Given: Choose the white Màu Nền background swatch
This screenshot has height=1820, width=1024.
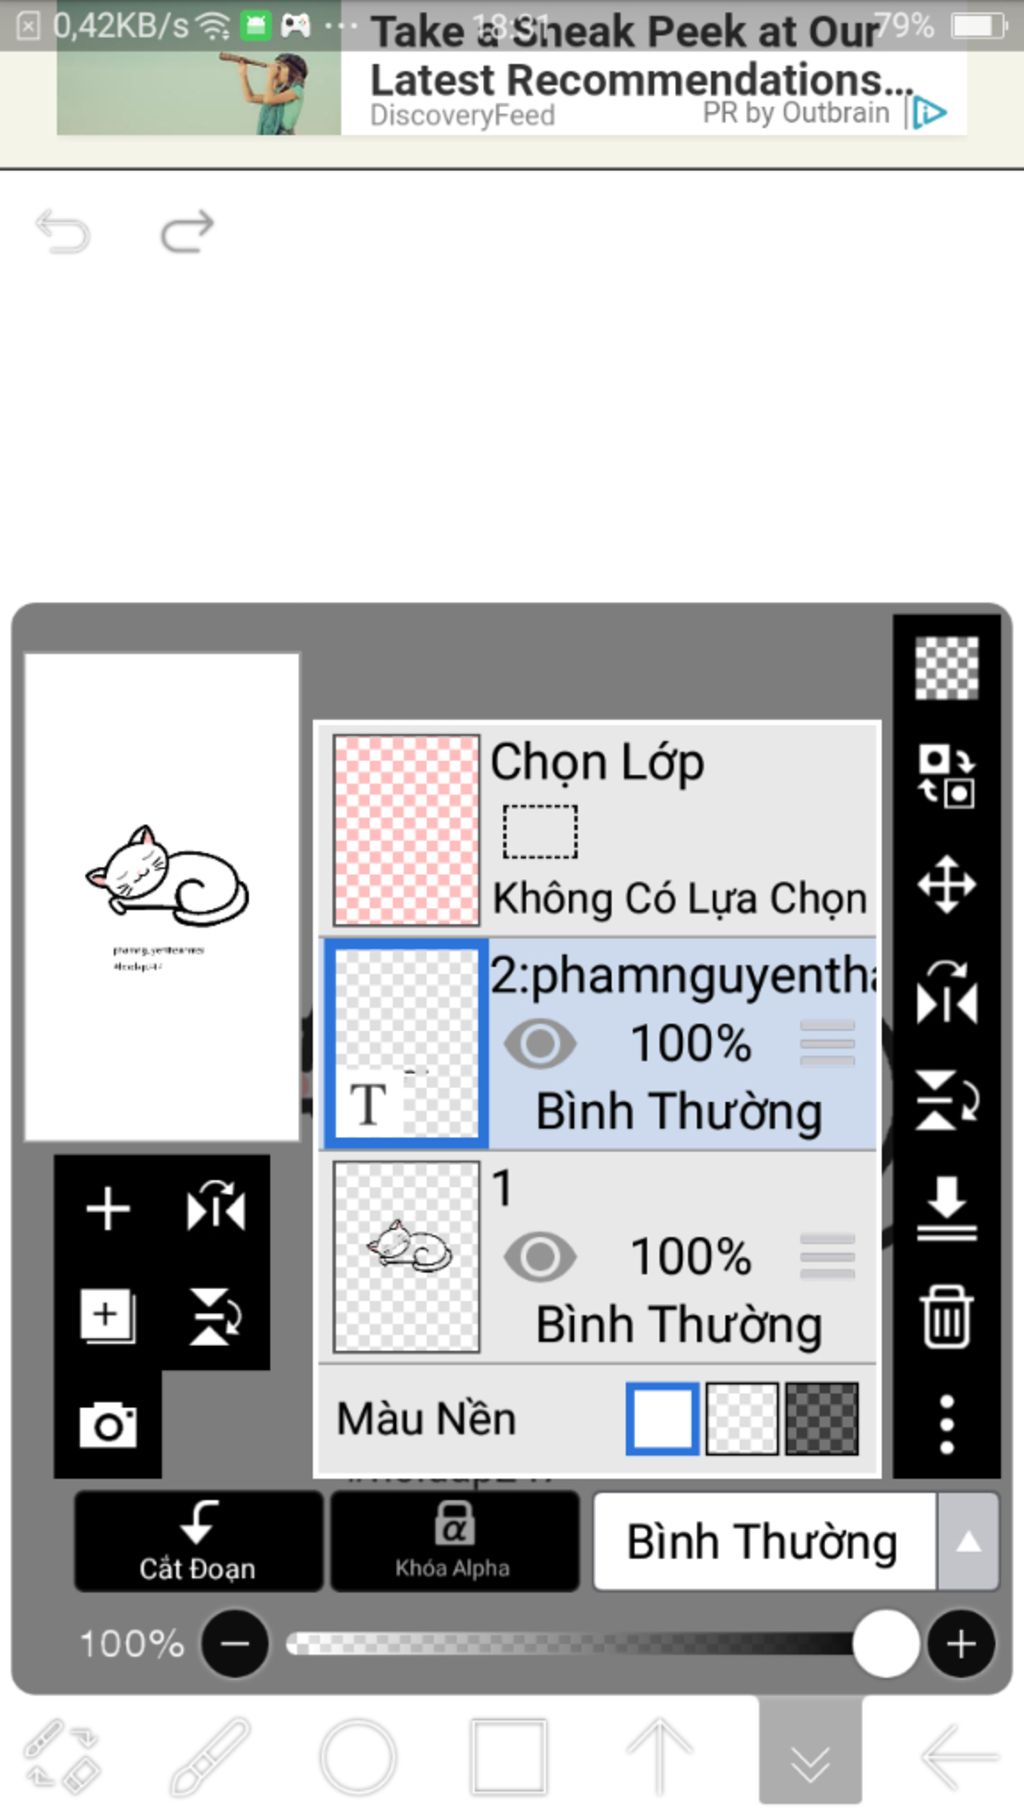Looking at the screenshot, I should tap(662, 1418).
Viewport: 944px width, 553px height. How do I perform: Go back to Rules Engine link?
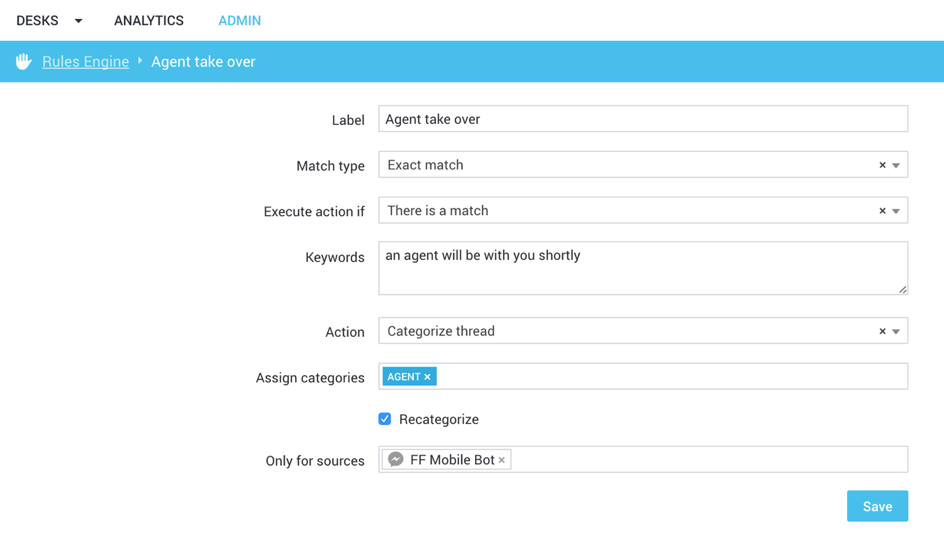(85, 62)
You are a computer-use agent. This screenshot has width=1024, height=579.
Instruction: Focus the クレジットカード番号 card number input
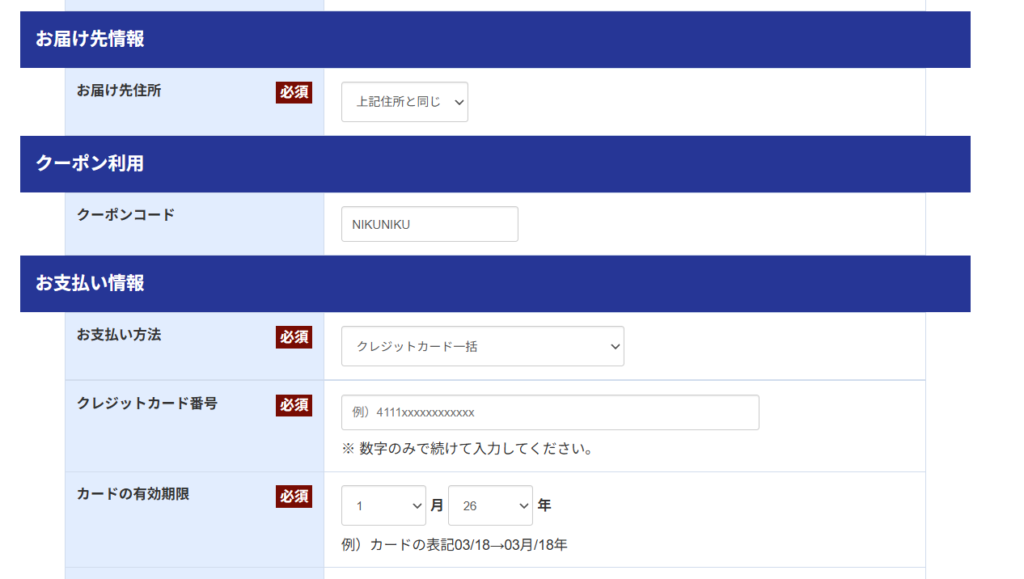tap(549, 412)
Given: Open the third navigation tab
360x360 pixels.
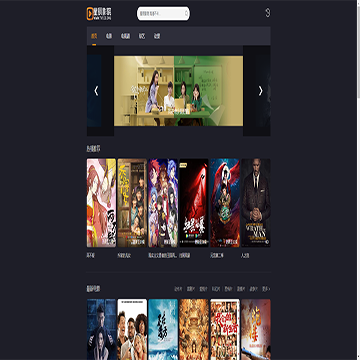Looking at the screenshot, I should pyautogui.click(x=125, y=36).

• _THE TASK_
Write out all the data exactly, minus pictures.

• _ANSWER TO THE EXERCISE_
Given: Choose the white Màu Nền background swatch
This screenshot has height=1820, width=1024.
Looking at the screenshot, I should tap(662, 1418).
Viewport: 944px width, 553px height. How do I perform: Go back to Rules Engine link?
(85, 62)
You are a computer-use agent. This screenshot has width=1024, height=579.
Instruction: Focus the クレジットカード番号 card number input
tap(549, 412)
Given: Open the third navigation tab
360x360 pixels.
Looking at the screenshot, I should pyautogui.click(x=125, y=36).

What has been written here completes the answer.